Albanez – denunciado pela Operação Naufrágio por venda de sentenças – decretou, a pedido da Maranata, segredo de Justiça na tramitação do processo. Até o fim da noite de ontem, não estava confirmada a ida de Gedelti à delegacia.

Pastor omitiu bens em sua declaração de imposto

O nome de Antônio Ângelo Pereira dos Santos, o homem que ocupava a vice-presidência da Igreja Cristã Maranata, aparece em documentos de compras de imóveis que não foram declarados ao Imposto de Renda. Ele foi afastado de suas funções – administrativas e religiosas – após ter sido acusado de montar um esquema de desvio de recursos do dízimo.

Um desses imóveis é um apartamento localizado em Valparaíso, na Serra, comprado em 2007. No mesmo município, há outro imóvel em um condomínio fechado que ainda não foi declarado ao Fisco.
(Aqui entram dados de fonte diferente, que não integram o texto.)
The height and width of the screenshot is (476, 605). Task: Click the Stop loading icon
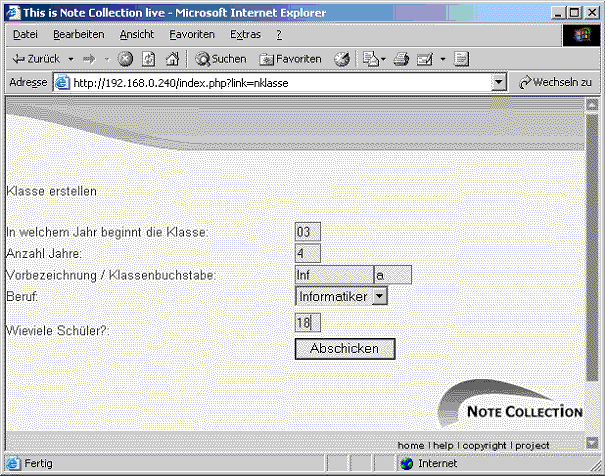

No mesmo município e das mesmas construtores, outro membro da igreja comprou imóveis bem semelhantes, que juntos totalizam mais de R$ 600 mil. Essa pessoa – que em 2009 declarou ser solteira e ter como profissão “pavimentador” – passou para Antônio uma procuração com amplos poderes. Há indícios de que essa pessoa seria um dos laranjas do vice-presidente afastado, apontado como o responsável pelo desvio de recursos do dízimo.

Em casa

Há documentos que mostram a movimentação financeira de Antônio Ângelo e que revelam que ele vendeu à própria igreja uma área em Serra-Sede. Documentos mostram, ainda, que Antônio Ângelo atuava nas empresas que prestavam serviço para o Presbitério de Vila Velha. Uma delas é uma empresa de serviços elétricos que o contratou como consultor. Pelo serviço “extra”, praticado em 15 horas semanais, recebia R$ 12 mil por mês.

Há ainda dezenas de cheques e transferências para contas correntes, todas nominais, que foram creditadas na conta de Antônio Ângelo por diversas empresas. Todas prestaram depoimento na investigação feita pela Maranata, revelando que, do faturamento que obtiveram, até 70% eram destinados a Antônio Ângelo.

defesa

O advogado José Luiz Oliveira de Abreu – que defende Antônio Ângelo e o contador Leonardo Meirelles de Alvarenga, também acusado pelos desvios – diz que todo o material obtido pela investigação da igreja não tem relevância e que boa parte dos documentos são anônimos. Acrescenta que seus clientes não tiveram o direito de se defender junto à igreja e que só podem ser considerados culpados após julgamento.

Preocupação com malha fina nos EUA

Uma troca de e-mails entre pastores revela que a remessa de dólares para o exterior chamou a atenção do Banco Central dos Estados Unidos. O comunicado foi feito pelo pastor americano Ben Kennedy a Antônio Ângelo Pereira dos Santos, o pastor que ocupava a vice-presidência da Maranata e que foi afastado após ser apontado como o cabeça do esquema desvio de recursos.

Todo mês, Kennedy enviava a Antônio um relato sobre as remessas de recursos destinados ao Leste Europeu. Em março de 2011, relatou ter recebido um telefonema do representante do Banco Central norte-americano.

“A impressão que tive foi de que estamos em alguma malha fina da auditoria do governo americano, que sempre procura indícios de lavagem de dinheiro e financiamento de terrorismo”, diz Kennedy, em seu e-mail. E orienta: “Talvez seja interessante considerar fazer estas transferências pela Europa”.

A Maranata informou que desconhece irregularidades nesse sentido. Caso tenha ocorrido, terá sido mais uma atitude irregular do antigo gestor. Diz que mantém seu compromisso de apurar as denúncias e exigir, pelos meios legais, a punição dos responsáveis e o ressarcimento do que lhe foi subtraído.